▸ **Document segment**:

As a little girl, I sometimes ran around with a blanket draped over my head and a doll bundled up in my arms.
“Who are you pretending to be,” my mom asked.
“I’m Mary from the Bible,” I replied.
Mary captured my imagination. I wondered if an angel appeared to me, would I be scared? I hoped if God called me to do something scary, I would say “yes.”
Perhaps God designed the Christmas story to prompt us to ask these kinds of questions. Maybe he cast such ordinary characters — shepherds, innkeepers, a confused carpenter, and a young girl — so we could see ourselves in the story.
The Christmas story, after all, is full of invitations. The angels invite the shepherds to behold their Savior. A star summons the wise men. And while the angel Gabriel’s message to Mary sounds more like an announcement than a request, he patiently answers Mary’s questions and waits to hear her acceptance of her role in the miraculous story.
“‘I am the Lord’s servant,’ Mary answered. ‘May your word to me be fulfilled.’ Then the angel left her” (Luke 1:38).
Mary’s acceptance of God’s call is reminiscent of the opening verse of Luke: “Many have undertaken to draw up an account of the things that have been fulfilled among us, just as they were handed down to us by those who from the first were eyewitnesses and servants of the word” (Luke 1:1, emphasis added).
The invitation is a mark of God’s favor. But saying “yes” will cost us.
Luke hints that the invitation offered to Mary is extended to all of us: “Will you be a servant of the word and carry the love of God into the world?”
The invitation is a mark of God’s favor. But saying “yes” will cost us. Later in Luke, a man named Simeon prophesies to Mary, “…a sword will pierce your own soul too” (Luke 2:34).
Jesus is the Son of God, but he was Mary’s son, too, a baby she loved, who became a man she watched suffer and die.
People are children of God, beings he made for goodness and joy, who became sinners he watches suffer and die.
Through Simeon’s words, we hear God’s heart, pierced by the pain of his children — by your pain. God didn’t just invite Mary to serve a divine purpose but to experience the depth of his love.
It’s as if God is saying to Mary, “know how much I love you. This rending pain of loving a child destined to die is what I have felt for generations of sin-bound humanity. This desperate parental desire to save the suffering child at any cost is what I feel for you. It is unthinkable for a parent to sacrifice a child. And yet, because my heart is pierced and aching for you, I will sacrifice my Son. Know my parental love and the incredible depth of what it cost me.”
God’s invitation into the Christmas story and the gospel story is an invitation to glory and grief. When God invites us to be servants of the word to the ends of the earth, he invites us to love the world sacrificially, to experience the love a parent feels for their child, the love he feels for us.
When we echo Mary’s “yes,” two beautiful things happen. First, we experience the intensity of God’s love for us. Second, our love takes on a new power that drives us to go unfathomable distances and do impossible things for the sake of people God loves.
Paul sums it up well in Ephesians 3:17-19: “And I pray that you, being rooted and established in love, may have power, together with all the Lord’s holy people, to grasp how wide and long and high and deep is the love of Christ, and to know this love that surpasses knowledge — that you may be filled to the measure of all the fullness of God.”
The question the Christmas story should prompt us to ask of ourselves is not what we would say if God invited us, like Mary, into a miraculous experience of his love, but what will we do with the invitation we have already received?

▸ **Data for analysis**:
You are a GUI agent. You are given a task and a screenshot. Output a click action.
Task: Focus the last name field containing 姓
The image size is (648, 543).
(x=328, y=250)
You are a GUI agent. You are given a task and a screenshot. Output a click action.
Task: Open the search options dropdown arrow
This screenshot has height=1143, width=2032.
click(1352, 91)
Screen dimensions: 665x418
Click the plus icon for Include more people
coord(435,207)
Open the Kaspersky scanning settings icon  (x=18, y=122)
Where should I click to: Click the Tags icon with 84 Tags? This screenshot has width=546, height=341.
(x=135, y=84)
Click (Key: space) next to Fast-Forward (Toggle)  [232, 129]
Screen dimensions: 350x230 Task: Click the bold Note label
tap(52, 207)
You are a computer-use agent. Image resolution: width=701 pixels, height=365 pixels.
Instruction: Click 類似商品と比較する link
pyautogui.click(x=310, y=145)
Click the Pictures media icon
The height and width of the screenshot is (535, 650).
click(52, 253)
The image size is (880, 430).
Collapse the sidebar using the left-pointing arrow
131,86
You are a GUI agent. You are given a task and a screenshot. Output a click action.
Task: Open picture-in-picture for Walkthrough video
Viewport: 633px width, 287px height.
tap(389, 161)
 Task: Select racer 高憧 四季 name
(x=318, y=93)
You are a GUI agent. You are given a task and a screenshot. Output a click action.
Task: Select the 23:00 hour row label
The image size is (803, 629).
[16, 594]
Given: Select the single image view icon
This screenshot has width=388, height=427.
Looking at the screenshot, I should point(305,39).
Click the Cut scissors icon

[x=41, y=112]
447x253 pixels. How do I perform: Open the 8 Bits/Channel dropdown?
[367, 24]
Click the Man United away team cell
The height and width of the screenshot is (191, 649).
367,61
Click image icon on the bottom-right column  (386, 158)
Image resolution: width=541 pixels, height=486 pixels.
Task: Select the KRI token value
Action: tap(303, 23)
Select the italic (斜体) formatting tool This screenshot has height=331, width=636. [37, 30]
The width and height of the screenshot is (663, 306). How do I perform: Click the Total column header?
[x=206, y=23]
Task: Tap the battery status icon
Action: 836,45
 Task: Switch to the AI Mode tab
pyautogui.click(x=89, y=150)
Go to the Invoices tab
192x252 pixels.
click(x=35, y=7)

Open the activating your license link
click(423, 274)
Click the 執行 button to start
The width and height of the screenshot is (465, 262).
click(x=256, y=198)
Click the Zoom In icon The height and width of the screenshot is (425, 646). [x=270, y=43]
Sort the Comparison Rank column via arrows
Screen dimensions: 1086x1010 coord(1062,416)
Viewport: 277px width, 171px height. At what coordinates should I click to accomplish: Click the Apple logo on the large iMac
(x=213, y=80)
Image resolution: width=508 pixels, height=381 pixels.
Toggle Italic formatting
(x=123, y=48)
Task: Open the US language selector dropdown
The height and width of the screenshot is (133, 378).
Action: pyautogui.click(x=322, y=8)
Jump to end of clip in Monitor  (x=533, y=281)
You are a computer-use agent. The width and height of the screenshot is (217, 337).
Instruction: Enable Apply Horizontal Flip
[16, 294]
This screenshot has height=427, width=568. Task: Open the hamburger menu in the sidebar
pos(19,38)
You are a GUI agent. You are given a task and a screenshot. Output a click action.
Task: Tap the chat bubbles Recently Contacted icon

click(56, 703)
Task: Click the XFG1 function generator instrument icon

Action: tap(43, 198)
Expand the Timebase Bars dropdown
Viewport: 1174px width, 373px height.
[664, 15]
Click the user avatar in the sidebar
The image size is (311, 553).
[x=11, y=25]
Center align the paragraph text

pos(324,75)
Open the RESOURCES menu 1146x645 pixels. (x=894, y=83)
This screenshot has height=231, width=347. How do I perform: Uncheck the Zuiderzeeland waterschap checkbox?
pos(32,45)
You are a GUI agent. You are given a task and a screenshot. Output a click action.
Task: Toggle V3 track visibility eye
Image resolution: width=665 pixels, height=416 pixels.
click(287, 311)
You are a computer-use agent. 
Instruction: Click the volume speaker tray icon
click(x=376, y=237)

▸ **Brief A**: Return the passage of the Christmas reflection from "God’s invitation into" to "people God loves.", word for word.
▸ **Brief B**:
Answer these questions from the Christmas reflection:
(i) As a child, whom did the writer say she was pretending to be?
(ii) According to the text, what summons the wise men?
(iii) Which passage does the text cite for Paul's prayer?

▸ **Written answer A**:
God’s invitation into the Christmas story and the gospel story is an invitation to glory and grief. When God invites us to be servants of the word to the ends of the earth, he invites us to love the world sacrificially, to experience the love a parent feels for their child, the love he feels for us.
When we echo Mary’s “yes,” two beautiful things happen. First, we experience the intensity of God’s love for us. Second, our love takes on a new power that drives us to go unfathomable distances and do impossible things for the sake of people God loves.

▸ **Written answer B**:
(i) Mary from the Bible
(ii) A star
(iii) Ephesians 3:17-19